Paul Saladino Animal-Based Calculator
Estimate your daily calories and macros for an animal-based eating pattern inspired by Paul Saladino's approach (meat-focused with fruit and honey as carb sources).
What is a Paul Saladino calculator?
A Paul Saladino calculator is typically used to estimate calories and macros for an animal-based diet: high-quality animal protein as the foundation, plus easy-to-digest carb sources like fruit and honey, and fats adjusted to appetite and goals.
The idea is simple: instead of guessing, you set a daily calorie target and split those calories into protein, fat, and carbohydrates based on your body size, activity, and objective.
How this calculator works
1) Energy estimate
This page uses the Mifflin-St Jeor equation to estimate resting energy needs and then multiplies by activity to estimate maintenance calories (TDEE).
2) Goal adjustment
- Fat loss: subtracts 15% from maintenance.

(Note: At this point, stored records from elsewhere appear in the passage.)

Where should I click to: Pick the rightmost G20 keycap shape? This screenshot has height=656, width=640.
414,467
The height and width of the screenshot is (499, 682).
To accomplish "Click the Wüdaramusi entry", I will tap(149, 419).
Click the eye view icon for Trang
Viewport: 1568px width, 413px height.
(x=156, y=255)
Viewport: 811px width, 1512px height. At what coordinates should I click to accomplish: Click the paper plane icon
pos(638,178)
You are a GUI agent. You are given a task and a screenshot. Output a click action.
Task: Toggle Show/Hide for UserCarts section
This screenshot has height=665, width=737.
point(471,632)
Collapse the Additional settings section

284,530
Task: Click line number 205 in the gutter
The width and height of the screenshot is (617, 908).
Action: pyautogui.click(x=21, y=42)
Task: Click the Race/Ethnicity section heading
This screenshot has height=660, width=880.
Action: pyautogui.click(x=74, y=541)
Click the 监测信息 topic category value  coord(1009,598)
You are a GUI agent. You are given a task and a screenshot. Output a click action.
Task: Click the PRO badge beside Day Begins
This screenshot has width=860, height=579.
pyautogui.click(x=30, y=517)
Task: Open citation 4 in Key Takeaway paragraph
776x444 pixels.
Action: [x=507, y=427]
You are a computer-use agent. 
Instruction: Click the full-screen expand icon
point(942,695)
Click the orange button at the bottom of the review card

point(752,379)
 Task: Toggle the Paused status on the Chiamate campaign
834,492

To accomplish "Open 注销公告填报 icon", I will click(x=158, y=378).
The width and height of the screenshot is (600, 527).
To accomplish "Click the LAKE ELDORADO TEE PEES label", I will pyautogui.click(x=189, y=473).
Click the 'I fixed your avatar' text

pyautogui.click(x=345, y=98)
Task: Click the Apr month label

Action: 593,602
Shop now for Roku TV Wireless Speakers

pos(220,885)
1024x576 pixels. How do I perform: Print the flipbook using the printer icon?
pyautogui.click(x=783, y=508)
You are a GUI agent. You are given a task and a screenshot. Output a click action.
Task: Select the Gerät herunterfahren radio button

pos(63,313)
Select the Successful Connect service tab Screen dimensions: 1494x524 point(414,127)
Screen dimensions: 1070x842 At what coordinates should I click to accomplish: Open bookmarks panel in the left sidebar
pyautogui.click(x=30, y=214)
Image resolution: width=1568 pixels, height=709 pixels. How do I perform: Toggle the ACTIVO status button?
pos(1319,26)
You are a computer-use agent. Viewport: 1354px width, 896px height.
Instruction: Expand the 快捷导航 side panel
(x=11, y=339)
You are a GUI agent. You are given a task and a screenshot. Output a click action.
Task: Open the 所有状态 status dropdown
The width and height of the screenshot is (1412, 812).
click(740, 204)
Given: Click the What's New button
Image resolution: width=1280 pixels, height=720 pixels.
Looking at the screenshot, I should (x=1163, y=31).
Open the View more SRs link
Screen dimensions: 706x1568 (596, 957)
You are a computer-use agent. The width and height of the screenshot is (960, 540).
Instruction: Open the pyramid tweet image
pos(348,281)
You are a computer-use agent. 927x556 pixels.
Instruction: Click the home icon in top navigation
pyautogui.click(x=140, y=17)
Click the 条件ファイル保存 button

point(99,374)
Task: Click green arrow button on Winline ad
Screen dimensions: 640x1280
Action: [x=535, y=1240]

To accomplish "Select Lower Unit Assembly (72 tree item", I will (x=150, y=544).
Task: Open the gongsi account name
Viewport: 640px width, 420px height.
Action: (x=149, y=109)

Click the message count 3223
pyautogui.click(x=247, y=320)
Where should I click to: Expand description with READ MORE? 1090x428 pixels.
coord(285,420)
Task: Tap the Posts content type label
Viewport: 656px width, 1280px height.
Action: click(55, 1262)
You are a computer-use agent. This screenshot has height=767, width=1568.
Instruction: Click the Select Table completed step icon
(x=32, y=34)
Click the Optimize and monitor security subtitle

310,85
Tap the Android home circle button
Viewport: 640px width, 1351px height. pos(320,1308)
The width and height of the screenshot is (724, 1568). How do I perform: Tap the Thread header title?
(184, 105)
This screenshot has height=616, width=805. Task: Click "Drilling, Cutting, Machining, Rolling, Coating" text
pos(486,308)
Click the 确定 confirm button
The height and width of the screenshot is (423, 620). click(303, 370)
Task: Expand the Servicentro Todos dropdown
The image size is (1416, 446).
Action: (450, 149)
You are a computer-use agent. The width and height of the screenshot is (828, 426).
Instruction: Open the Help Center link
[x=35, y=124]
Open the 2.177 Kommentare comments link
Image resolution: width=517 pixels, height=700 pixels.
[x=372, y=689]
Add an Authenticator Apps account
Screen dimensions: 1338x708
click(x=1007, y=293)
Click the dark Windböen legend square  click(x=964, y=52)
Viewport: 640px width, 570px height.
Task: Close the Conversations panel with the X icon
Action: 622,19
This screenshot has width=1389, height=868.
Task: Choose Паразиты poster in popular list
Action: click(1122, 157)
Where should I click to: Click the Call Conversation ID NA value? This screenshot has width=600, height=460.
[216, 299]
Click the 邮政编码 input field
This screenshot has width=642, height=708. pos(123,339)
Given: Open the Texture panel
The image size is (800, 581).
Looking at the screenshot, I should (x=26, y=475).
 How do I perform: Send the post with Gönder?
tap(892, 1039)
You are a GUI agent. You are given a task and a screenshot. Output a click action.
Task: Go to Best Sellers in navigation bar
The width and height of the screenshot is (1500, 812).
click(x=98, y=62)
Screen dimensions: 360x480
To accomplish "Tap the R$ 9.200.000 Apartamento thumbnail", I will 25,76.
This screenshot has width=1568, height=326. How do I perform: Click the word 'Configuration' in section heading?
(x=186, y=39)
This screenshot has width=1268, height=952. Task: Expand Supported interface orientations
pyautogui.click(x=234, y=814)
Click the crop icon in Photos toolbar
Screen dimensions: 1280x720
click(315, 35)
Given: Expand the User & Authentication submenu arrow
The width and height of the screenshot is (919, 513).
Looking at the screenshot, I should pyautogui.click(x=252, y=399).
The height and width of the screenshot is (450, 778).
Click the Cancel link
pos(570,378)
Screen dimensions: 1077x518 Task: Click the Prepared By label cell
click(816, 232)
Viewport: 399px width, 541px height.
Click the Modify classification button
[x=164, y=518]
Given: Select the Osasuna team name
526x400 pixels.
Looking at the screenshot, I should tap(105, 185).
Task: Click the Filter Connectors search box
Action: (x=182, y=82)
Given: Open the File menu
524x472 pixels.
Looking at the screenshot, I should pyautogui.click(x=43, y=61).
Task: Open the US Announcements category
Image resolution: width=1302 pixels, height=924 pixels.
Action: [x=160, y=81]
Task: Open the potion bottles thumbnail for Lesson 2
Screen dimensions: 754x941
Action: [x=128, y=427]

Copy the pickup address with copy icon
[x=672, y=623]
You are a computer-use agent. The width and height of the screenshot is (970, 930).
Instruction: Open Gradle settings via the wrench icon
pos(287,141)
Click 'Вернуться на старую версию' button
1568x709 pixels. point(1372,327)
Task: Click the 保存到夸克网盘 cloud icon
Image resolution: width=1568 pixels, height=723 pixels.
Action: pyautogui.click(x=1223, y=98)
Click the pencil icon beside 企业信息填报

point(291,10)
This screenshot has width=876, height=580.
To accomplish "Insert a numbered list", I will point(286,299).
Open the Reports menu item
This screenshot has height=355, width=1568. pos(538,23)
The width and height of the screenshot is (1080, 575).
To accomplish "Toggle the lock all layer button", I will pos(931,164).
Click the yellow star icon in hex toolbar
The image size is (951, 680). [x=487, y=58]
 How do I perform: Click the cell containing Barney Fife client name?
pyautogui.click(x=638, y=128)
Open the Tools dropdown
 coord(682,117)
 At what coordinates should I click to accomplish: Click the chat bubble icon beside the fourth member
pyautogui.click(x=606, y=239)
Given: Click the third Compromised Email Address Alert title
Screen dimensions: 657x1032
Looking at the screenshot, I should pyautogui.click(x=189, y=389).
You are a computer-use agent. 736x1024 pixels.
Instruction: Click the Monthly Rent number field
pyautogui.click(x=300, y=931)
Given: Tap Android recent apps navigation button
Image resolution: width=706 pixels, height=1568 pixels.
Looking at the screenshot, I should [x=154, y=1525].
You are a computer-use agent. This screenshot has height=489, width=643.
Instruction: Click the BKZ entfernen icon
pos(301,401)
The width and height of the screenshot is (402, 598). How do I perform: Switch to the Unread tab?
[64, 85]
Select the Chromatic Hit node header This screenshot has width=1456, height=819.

- Maintain: keeps calories near maintenance.
- Muscle gain: adds 10% over maintenance.
3) Macro setup
Protein is calculated from body weight (g/lb), fat is set by your chosen calorie percentage, and carbs fill the remaining calories. If your carb minimum is not reached, fat is automatically reduced to keep calories in range.
Why this style of macro planning helps
Many people do better when targets are clear. A structured plan can improve consistency, shopping, meal prep, and weekly progress checks. You can still personalize food choices, meal timing, and portion sizes while staying within useful boundaries.
- Protein target supports satiety, recovery, and lean mass retention.
- Carbs can be dialed based on training volume and energy levels.
- Fat target helps with flavor, hormones, and calorie control.
How to interpret your results
Protein
If your output says 180 g protein/day, anchor meals around ruminant meat, eggs, fish, or other high-quality animal foods. Spread protein over 2-4 meals to make digestion easier and improve consistency.
Carbohydrates
On an animal-based template, carbs often come from fruit, honey, maple syrup, and some root vegetables depending on tolerance and preferences. Active people generally perform better with higher carbs around training.
Fat
Fat usually comes from meat, egg yolks, butter/ghee, tallow, and dairy fat (if tolerated). If body fat is not trending down during a cut, fat intake is often the first variable to reduce modestly.
Example daily framework
Suppose the calculator returns: 2,700 kcal, 180 g protein, 105 g fat, 240 g carbs.
- Meal 1: eggs, lean steak, fruit.
- Meal 2: ground beef bowl, berries, honey.
- Meal 3: fish or steak, fruit, optional dairy if tolerated.
You do not need perfection. Hitting weekly averages is usually more important than exact daily precision.
Common mistakes to avoid
- Setting protein too low and relying only on calorie totals.
- Ignoring activity changes (steps, training frequency, cardio volume).
- Changing calories every day instead of reviewing 2-3 week trends.
- Underestimating liquid calories, snacks, and weekend intake.
Progress check protocol (simple and effective)
Use a 14-day review window
Track morning body weight, gym performance, sleep, and appetite. Compare weekly averages rather than single-day weigh-ins.
Adjust in small steps
If cutting and progress stalls for 2+ weeks, reduce calories by 100-200/day, usually from fat first. If gaining and strength is flat, add 100-150/day, often from carbs around training.
FAQ
Is this exactly Paul Saladino's prescription?
No. This is a practical calculator inspired by the animal-based style. It is meant to give a starting point, not strict medical nutrition therapy.
Can women use this calculator?
Yes. Select female, enter your stats, and adjust slowly based on recovery, cycle health, training output, and hunger signals.
What if my carbs come out very low?
Raise the minimum carbs field. The calculator will lower fat to maintain your calorie target when possible.
Final thoughts
A good calculator does one thing well: it turns vague goals into numbers you can act on. Use this plan for 2-4 weeks, track results, then refine. Consistency, food quality, sleep, and training discipline matter more than any single formula.